1. **apply()** - series & df
1. applymap() - df only
1. map() - series only

##### 1. apply()
* for **series & data frame**
* accept **function**

![apply ser](apply-ser.png)


![apply df1](apply.png)
![apply df2](apply-h.png)

In [17]:
df

Unnamed: 0,name,phone,gender,age,colA,color,color2
a,Paul,92435678,male,18.0,red,red,red
b,John,90909090,male,22.0,blue,blue,blue
c,Mary,9090909,female,23.0,green,green,green
d,Jane,12435678,female,,yellow,yellow,yellow


In [18]:
# 1) pass function
# df.apply(max) # on data frame
# df.name.apply(len) # apply len function on each item of this series

# df.age.apply(np.square) # apply np.square function to each item of this series

# 2a) pass custom function (DF)
# def max_df(x): # x is series (each column)

──────────

**GIVEN EXERCISE 1:** According to the passage, which method works on data frames only?

**RECORDS FOR THE EXERCISE:**
──────────

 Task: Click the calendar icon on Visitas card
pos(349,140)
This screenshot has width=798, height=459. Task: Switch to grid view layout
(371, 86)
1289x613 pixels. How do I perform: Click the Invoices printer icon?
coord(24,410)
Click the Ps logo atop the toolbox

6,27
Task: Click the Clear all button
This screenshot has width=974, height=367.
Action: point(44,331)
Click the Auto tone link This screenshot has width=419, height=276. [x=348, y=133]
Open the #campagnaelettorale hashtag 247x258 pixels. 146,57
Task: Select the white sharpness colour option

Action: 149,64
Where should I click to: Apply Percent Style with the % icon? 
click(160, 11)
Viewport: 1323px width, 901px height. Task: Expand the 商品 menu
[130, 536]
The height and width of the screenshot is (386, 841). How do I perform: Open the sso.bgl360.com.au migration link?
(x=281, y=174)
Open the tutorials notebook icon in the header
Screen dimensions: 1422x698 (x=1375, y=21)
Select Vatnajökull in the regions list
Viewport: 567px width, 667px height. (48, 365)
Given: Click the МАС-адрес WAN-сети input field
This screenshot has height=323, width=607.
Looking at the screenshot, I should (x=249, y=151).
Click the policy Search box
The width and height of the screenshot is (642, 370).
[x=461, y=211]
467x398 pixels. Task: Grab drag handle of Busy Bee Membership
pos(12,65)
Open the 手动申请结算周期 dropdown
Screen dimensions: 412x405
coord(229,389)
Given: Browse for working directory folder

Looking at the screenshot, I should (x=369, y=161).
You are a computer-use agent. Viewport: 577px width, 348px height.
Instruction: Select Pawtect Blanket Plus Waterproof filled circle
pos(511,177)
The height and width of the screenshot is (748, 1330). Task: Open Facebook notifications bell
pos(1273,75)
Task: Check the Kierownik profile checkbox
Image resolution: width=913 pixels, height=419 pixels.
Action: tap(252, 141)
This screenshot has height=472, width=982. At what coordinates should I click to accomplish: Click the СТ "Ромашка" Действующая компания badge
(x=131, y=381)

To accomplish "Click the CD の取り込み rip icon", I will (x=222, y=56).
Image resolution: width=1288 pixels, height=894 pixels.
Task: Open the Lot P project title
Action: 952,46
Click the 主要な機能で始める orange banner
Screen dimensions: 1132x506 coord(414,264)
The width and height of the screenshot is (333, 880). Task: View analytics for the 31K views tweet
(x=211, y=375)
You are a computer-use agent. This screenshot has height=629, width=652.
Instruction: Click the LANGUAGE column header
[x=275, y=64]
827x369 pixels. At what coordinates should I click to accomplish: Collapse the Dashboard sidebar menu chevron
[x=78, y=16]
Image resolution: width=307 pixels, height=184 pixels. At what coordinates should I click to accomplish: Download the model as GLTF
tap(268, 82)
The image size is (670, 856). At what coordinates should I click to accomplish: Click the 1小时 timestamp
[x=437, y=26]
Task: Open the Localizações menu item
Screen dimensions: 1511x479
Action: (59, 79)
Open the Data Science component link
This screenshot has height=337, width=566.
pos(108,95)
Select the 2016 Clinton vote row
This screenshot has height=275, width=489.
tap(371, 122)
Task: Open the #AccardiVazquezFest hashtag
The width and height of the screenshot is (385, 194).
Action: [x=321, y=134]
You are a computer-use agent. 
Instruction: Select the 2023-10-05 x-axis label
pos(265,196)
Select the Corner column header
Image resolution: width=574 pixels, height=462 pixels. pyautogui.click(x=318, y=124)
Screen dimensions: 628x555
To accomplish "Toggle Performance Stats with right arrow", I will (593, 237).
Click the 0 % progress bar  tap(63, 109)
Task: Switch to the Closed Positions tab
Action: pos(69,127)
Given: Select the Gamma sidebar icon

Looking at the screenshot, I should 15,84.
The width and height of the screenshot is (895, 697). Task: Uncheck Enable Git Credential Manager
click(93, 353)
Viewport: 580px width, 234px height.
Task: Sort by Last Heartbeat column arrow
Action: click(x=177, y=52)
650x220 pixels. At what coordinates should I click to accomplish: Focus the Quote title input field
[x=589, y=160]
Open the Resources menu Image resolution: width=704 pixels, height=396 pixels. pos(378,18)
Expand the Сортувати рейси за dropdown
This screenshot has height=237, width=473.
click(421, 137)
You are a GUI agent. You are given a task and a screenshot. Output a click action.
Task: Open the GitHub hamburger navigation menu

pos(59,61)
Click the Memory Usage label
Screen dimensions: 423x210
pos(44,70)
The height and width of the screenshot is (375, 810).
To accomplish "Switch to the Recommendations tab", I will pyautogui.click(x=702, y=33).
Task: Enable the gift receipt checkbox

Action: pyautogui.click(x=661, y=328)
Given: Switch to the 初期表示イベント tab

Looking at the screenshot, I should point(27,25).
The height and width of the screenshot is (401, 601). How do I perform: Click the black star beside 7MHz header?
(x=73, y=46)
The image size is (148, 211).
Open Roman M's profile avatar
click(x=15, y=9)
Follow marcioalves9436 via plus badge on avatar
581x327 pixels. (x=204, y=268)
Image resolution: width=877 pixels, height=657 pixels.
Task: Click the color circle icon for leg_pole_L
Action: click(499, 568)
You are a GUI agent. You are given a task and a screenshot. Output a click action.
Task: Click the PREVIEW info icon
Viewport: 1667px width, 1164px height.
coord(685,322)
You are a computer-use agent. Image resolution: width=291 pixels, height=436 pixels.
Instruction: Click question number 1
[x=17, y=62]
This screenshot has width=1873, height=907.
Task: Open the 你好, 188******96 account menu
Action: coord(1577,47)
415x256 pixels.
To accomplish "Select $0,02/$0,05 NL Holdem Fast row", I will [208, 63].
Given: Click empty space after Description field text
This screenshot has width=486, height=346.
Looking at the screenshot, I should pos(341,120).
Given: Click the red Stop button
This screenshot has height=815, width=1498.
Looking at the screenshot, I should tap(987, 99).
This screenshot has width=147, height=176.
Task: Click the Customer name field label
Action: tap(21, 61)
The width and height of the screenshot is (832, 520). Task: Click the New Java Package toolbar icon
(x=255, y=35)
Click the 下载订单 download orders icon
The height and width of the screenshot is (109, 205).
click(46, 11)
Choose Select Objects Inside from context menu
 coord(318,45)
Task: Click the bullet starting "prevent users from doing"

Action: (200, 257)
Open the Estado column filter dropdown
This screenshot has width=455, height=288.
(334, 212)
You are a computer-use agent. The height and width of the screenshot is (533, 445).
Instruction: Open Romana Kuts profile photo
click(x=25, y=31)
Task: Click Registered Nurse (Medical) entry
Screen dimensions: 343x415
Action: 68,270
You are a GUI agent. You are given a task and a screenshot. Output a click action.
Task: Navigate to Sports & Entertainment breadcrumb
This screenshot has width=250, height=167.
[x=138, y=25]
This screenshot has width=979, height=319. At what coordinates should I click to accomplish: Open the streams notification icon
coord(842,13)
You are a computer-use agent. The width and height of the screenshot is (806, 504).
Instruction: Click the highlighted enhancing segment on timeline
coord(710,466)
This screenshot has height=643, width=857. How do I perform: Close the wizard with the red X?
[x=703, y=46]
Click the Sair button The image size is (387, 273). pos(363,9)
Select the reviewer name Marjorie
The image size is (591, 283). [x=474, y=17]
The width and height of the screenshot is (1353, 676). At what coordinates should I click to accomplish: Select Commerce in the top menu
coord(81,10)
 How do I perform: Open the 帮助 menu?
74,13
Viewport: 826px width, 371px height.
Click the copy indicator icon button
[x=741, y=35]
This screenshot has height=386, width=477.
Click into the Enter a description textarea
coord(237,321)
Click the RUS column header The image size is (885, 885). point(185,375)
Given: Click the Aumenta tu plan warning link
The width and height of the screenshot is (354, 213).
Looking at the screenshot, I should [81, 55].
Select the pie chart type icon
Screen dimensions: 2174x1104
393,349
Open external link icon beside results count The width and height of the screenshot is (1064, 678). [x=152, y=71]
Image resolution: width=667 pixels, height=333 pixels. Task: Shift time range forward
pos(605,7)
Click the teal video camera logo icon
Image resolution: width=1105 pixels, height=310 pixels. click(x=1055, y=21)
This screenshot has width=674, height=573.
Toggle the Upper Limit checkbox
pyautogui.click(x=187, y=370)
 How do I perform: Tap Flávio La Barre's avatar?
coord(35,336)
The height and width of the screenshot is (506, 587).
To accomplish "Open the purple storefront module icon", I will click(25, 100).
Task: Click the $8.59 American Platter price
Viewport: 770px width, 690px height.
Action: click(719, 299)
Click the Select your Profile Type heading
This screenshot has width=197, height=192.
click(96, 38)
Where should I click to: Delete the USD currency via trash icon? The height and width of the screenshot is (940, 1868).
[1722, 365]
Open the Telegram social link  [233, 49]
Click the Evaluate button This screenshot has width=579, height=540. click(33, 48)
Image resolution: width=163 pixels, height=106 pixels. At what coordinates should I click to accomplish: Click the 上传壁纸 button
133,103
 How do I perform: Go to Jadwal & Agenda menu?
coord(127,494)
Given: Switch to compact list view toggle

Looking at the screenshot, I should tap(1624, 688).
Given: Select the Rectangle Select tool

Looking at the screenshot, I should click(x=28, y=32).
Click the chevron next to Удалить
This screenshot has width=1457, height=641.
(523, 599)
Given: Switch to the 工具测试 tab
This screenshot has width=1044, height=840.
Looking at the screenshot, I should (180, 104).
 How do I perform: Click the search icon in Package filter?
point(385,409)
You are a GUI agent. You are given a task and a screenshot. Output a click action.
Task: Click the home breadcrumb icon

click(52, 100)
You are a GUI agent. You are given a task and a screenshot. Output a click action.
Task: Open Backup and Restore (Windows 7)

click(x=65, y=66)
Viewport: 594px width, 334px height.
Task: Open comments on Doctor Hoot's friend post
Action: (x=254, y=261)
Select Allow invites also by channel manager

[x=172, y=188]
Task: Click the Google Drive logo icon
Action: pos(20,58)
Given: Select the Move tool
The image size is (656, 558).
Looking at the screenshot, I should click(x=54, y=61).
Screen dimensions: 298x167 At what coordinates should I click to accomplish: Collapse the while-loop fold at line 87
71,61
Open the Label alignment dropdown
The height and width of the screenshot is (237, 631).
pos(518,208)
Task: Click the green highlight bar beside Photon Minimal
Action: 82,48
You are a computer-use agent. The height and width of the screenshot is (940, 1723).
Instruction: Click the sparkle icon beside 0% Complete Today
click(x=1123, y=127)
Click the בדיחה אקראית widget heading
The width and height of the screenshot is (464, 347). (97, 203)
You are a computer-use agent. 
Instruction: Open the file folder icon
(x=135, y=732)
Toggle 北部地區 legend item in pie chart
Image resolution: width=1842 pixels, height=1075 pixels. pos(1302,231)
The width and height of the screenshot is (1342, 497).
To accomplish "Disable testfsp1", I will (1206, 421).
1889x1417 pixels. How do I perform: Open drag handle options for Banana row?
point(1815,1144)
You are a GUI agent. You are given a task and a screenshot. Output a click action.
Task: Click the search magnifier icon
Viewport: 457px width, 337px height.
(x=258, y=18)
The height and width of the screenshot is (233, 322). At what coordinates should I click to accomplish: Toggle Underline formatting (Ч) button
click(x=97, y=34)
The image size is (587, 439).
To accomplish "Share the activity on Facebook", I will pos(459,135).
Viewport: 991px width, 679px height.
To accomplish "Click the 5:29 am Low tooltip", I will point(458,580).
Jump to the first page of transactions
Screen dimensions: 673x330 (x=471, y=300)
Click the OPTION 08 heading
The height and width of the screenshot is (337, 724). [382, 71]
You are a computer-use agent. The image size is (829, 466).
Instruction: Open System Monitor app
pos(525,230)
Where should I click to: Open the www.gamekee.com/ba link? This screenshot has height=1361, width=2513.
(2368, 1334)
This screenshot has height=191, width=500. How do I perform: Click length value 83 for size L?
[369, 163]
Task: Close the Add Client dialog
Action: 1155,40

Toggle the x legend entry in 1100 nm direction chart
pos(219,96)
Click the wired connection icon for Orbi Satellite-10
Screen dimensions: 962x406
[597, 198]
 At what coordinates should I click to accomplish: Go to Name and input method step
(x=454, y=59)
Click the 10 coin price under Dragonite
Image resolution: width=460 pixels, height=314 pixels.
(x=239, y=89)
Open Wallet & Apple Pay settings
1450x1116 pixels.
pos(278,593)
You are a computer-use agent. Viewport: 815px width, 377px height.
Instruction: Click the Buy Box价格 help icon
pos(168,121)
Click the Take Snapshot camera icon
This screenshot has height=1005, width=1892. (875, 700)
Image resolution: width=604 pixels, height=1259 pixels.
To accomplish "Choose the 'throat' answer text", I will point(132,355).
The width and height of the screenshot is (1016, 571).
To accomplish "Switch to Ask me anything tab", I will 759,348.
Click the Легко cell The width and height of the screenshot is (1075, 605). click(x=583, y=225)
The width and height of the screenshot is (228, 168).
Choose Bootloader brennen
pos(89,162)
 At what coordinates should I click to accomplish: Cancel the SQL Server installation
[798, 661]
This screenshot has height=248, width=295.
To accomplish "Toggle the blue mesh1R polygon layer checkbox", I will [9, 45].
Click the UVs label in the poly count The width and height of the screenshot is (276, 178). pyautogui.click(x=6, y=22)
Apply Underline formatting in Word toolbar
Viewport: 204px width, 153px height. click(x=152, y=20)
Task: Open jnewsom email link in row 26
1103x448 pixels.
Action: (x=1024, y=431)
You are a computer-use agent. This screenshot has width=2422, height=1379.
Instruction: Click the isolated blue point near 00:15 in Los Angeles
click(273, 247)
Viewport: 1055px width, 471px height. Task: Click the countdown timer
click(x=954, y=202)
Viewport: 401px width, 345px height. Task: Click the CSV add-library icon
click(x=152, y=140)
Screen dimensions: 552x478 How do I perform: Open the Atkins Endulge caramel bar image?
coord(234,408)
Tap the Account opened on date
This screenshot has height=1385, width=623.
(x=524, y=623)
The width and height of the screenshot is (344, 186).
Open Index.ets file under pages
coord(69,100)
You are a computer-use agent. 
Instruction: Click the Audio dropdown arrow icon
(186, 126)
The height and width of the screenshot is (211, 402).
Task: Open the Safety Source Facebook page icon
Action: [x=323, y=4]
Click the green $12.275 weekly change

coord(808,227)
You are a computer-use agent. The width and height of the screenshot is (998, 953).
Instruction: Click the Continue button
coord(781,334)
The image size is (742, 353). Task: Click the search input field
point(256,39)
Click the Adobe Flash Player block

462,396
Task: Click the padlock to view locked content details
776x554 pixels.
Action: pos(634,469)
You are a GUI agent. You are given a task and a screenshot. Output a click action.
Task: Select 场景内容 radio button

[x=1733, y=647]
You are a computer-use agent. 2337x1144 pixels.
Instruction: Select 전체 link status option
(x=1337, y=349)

──────────

**GIVEN EXERCISE 2:** Gather every line from the entries that contains the string "Switch", matching case exactly.

**RIGHT ANSWER 1:** applymap()

**RIGHT ANSWER 2:**
This screenshot has width=798, height=459. Task: Switch to grid view layout
Task: Switch to the Closed Positions tab
To accomplish "Switch to the Recommendations tab", I will pyautogui.click(x=702, y=33).
Given: Switch to the 初期表示イベント tab
Given: Switch to compact list view toggle
Given: Switch to the 工具测试 tab
To accomplish "Switch to Ask me anything tab", I will 759,348.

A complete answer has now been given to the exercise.